Work required –
Quote, word for word, the lines from the one holding "Where should I" through the end of the items, both ends included. Leave the pictures out of your answer.

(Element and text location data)
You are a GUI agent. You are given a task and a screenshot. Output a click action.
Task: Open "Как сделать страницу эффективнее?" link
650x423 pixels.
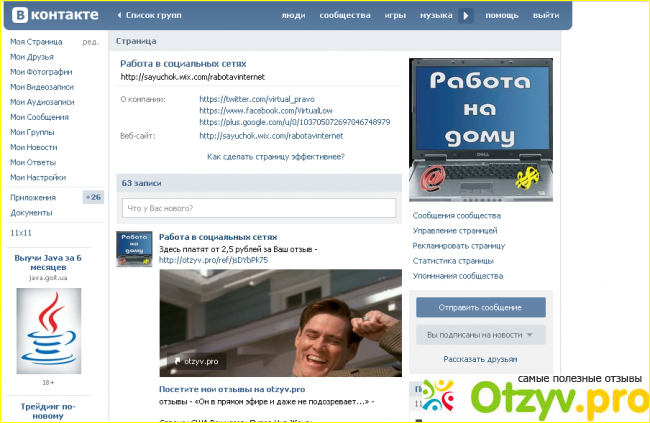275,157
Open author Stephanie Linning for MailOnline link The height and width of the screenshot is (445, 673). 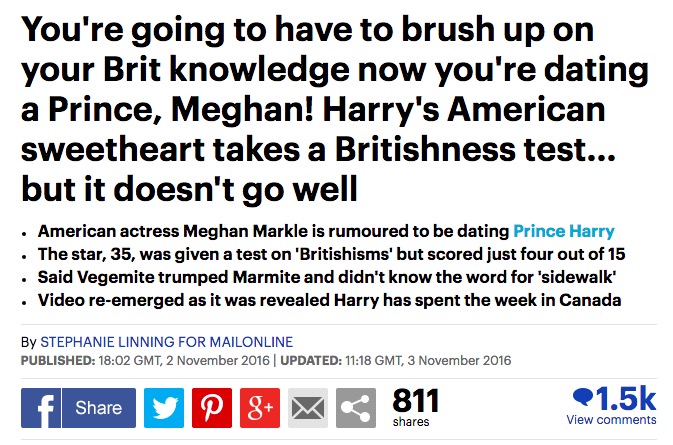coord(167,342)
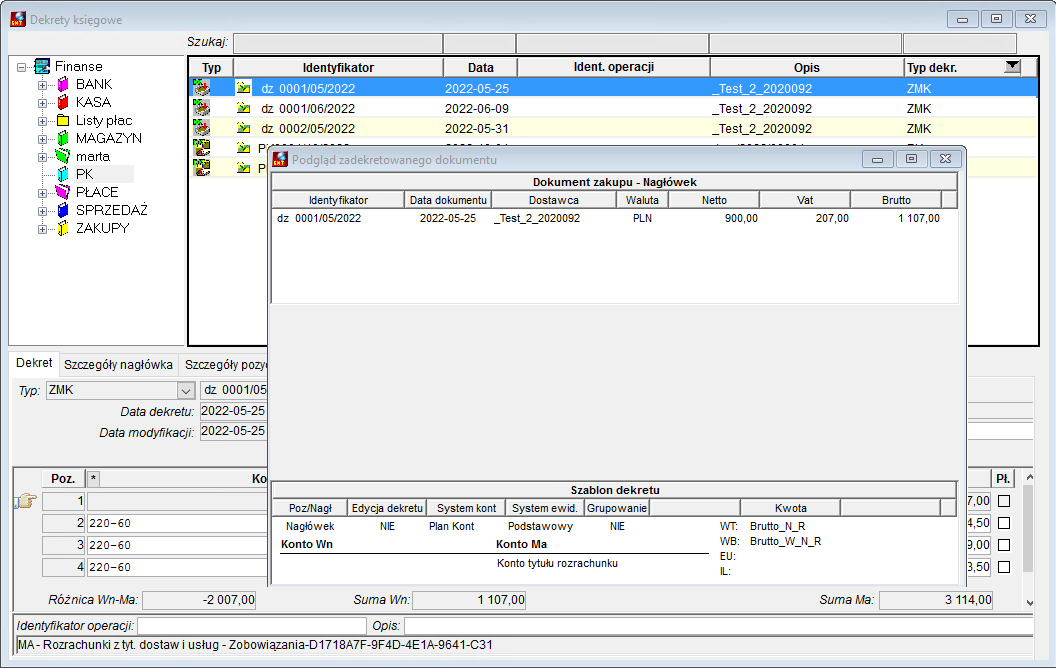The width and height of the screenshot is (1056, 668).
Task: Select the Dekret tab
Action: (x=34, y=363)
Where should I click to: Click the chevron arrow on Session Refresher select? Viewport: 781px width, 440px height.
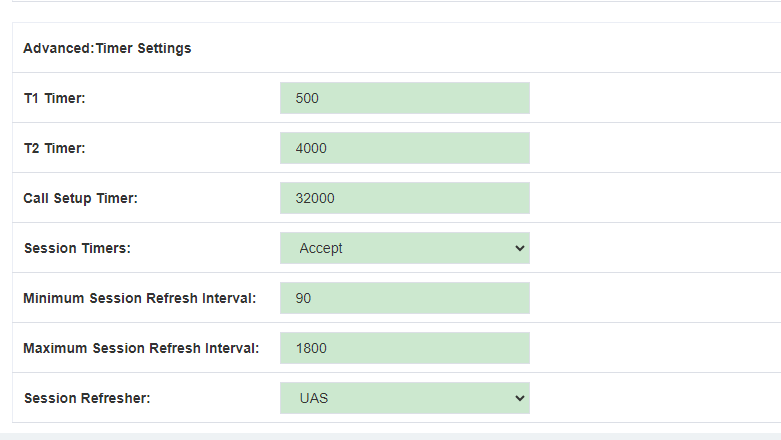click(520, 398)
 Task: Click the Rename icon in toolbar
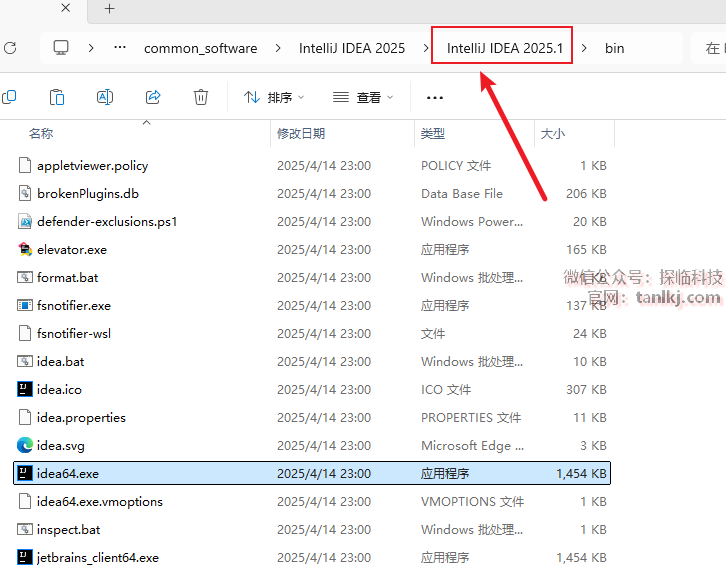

Exercise output –
Where should I click to: Click the chevron arrow on Session Refresher select? Viewport: 781px width, 440px height.
click(520, 398)
 Task: Click the Rename icon in toolbar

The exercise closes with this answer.